= Given exercise A =
Reproduce the rows verbatim, beginning at the line that contains "Screen dimensions: 1417x585" and stopping after the line that contains "click(200, 43)".

= Text provided =
On Fri, Sep 27, 2019 at 2:45 PM Sean Christopherson
<[email protected]> wrote:
>
> Write the desired L2 CR3 into vmcs02.GUEST_CR3 during nested VM-Enter
> instead of deferring the VMWRITE until vmx_set_cr3(). If the VMWRITE
> is deferred, then KVM can consume a stale vmcs02.GUEST_CR3 when it
> refreshes vmcs12->guest_cr3 during nested_vmx_vmexit() if the emulated
> VM-Exit occurs without actually entering L2, e.g. if the nested run
> is squashed because nested VM-Enter (from L1) is putting L2 into HLT.
>
> Note, the above scenario can occur regardless of whether L1 is
> intercepting HLT, e.g. L1 can intercept HLT and then re-enter L2 with
> vmcs.GUEST_ACTIVITY_STATE=HALTED. But practically speaking, a VMM will
> likely put a guest into HALTED if and only if it's not intercepting HLT.
>
> In an ideal world where EPT *requires* unrestricted guest (and vice
> versa), VMX could handle CR3 similar to how it handles RSP and RIP,
> e.g. mark CR3 dirty and conditionally load it at vmx_vcpu_run(). But
> the unrestricted guest silliness complicates the dirty tracking logic
> to the point that explicitly handling vmcs02.GUEST_CR3 during nested
> VM-Enter is a simpler overall implementation.
>
> Cc: [email protected]
> Reported-and-tested-by: Reto Buerki <[email protected]>
> Tested-by: Vitaly Kuznetsov <[email protected]>
> Reviewed-by: Liran Alon <[email protected]>
> Signed-off-by: Sean Christopherson <[email protected]>
Reviewed-by: Jim Mattson <[email protected]>

2019-09-30 10:43:41

by Reto Buerki

[permalink] [raw]
Subject: Re: [PATCH v2 0/8] KVM: x86: nVMX GUEST_CR3 bug fix, and then some...

On 9/27/19 11:45 PM, Sean Christopherson wrote:
> *sigh*
>
> v2 was shaping up to be a trivial update, until I started working on
> Vitaly's suggestion to add a helper to test for register availability.
>
> The primary purpose of this series is to fix a CR3 corruption in L2
> reported by Reto Buerki when running with HLT interception disabled in L1.

= Extracted information =
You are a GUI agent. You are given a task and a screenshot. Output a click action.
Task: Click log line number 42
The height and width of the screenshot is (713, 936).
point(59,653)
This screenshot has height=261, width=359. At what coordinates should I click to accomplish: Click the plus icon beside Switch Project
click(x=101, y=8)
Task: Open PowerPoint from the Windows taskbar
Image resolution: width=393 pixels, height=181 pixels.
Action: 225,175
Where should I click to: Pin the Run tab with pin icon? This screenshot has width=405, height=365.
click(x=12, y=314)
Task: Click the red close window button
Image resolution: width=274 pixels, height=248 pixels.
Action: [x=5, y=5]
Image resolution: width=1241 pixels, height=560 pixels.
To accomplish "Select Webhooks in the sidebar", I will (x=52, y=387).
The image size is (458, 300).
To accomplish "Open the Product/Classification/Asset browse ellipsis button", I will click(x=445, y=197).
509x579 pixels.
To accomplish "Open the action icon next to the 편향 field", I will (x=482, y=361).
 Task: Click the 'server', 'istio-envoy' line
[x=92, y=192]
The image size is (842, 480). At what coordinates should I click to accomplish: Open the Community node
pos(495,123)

==

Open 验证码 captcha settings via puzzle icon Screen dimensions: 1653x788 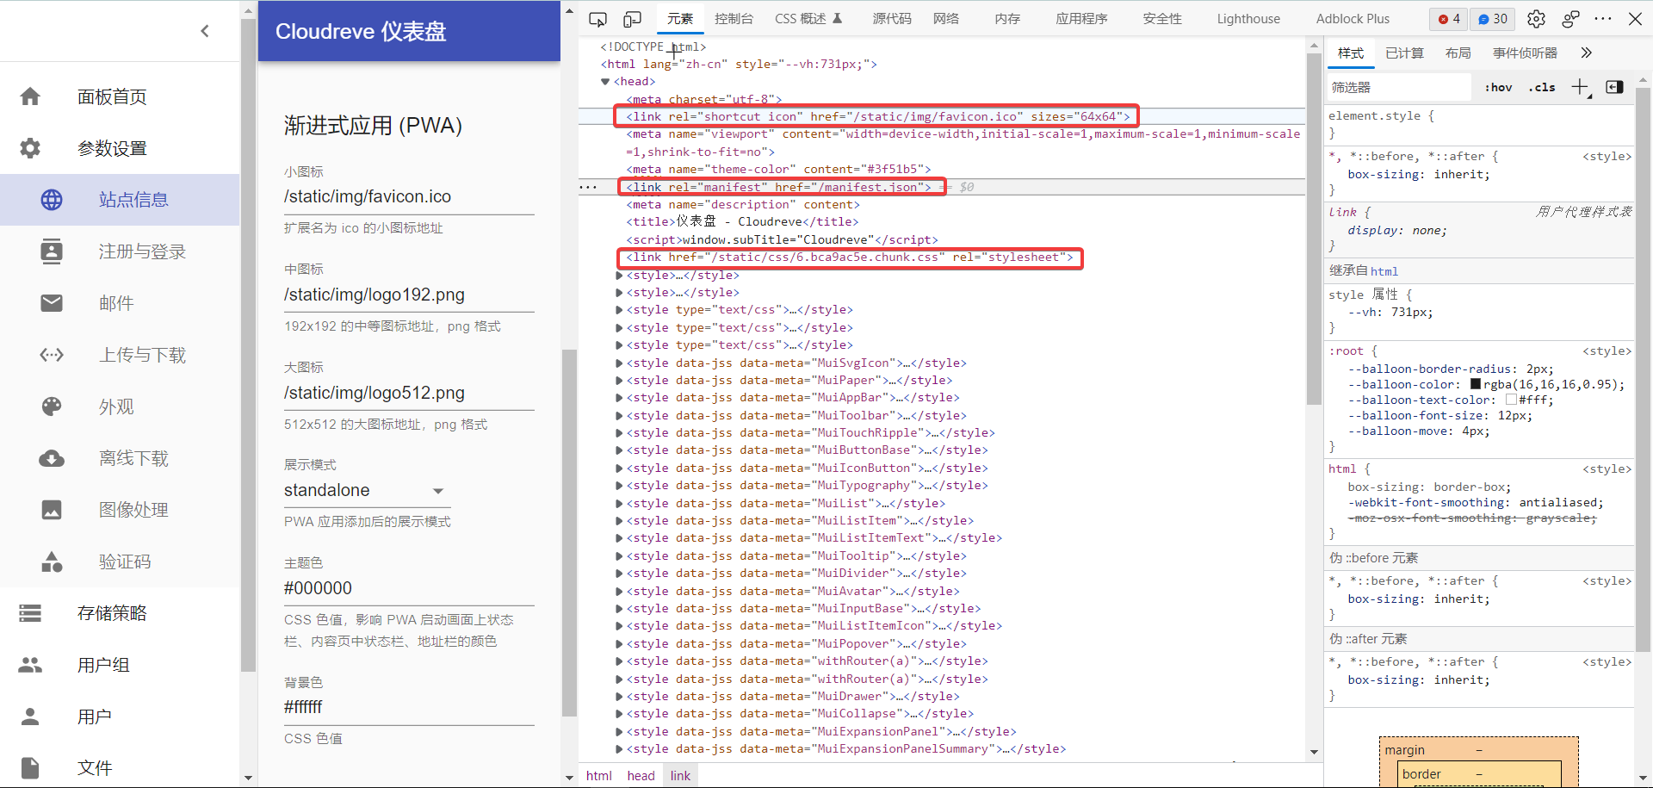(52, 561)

...

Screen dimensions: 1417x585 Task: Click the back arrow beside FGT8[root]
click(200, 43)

= Given exercise B =
From the KVM mailing-list excerpt, copy the passage verbatim, beginning at the words "[permalink] [raw]" and stopping after the words "disabled in L1.".

= Final answer A =
Screen dimensions: 1417x585 Task: Click the back arrow beside FGT8[root]
click(200, 43)

= Final answer B =
[permalink] [raw]
Subject: Re: [PATCH v2 0/8] KVM: x86: nVMX GUEST_CR3 bug fix, and then some...

On 9/27/19 11:45 PM, Sean Christopherson wrote:
> *sigh*
>
> v2 was shaping up to be a trivial update, until I started working on
> Vitaly's suggestion to add a helper to test for register availability.
>
> The primary purpose of this series is to fix a CR3 corruption in L2
> reported by Reto Buerki when running with HLT interception disabled in L1.